In situ forming implants (ISFIs) have shown promise in drug delivery applications due to their simple manufacturing and minimally invasive administration. Precise, reproducible control of drug release from ISFIs is essential to their successful clinical application. This study investigated the effect of varying the molar ratio of different molecular weight (Mw) poly(D,L-lactic-co-glycolic acid) (PLGA) polymers within a single implant on the release of a small Mw mock drug (sodium fluorescein) both in vitro and in vivo. Implants were formulated by dissolving three different PLGA Mw (15, 29, and 53kDa), as well as three 1:1 molar ratio combinations of each PLGA Mw in 1-methyl-2-pyrrolidinone (NMP) with the mock drug fluorescein.

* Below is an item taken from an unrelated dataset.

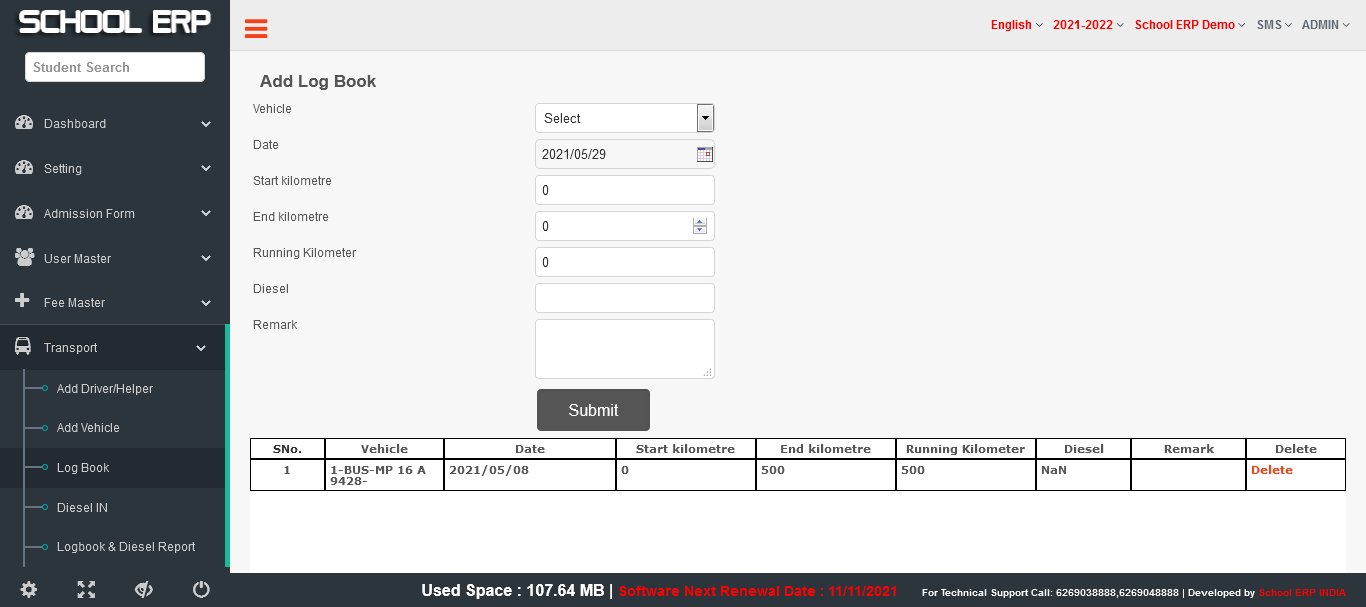Click the Student Search field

Since implant morphology and microstructure during ISFI formation and degradation is a crucial determinant of implant performance, and the rate of phase inversion has been shown to have an effect on the implant microstructure, diagnostic ultrasound was used to noninvasively quantify the extent of phase inversion and swelling behavior in both environments. Implant erosion, degradation, as well as the in vitro and in vivo release profiles were also measured using standard techniques. A non-linear mathematical model was used to correlate the drug release behavior with polymer phase inversion, with all formulations yielding an R² value greater than 0.95. Ultrasound was also used to create a 3D image reconstruction of an implant over a 12 day span. In this study, swelling and phase inversion were shown to be inversely related to the polymer Mw with 53kDa polymer implants increasing at an average rate of 9.4%/day compared with 18.6%/day in the case of the 15 kDa PLGA. Additionally the onset of erosion, complete phase inversion, and degradation facilitated release required 9 d for 53 kDa implants, while these same processes began 3 d after injection into PBS with the 15 kDa implants. It was also observed that PLGA blends generally had intermediate properties when compared to pure polymer formulations. However, release profiles from the blend formulations were governed by a more complex set of processes and were not simply averages of release profiles from the pure polymers preparations. This study demonstrated that implant properties such as phase inversion, swelling and drug release could be tailored to by altering the molar ratio of the polymers used in the depot formulation.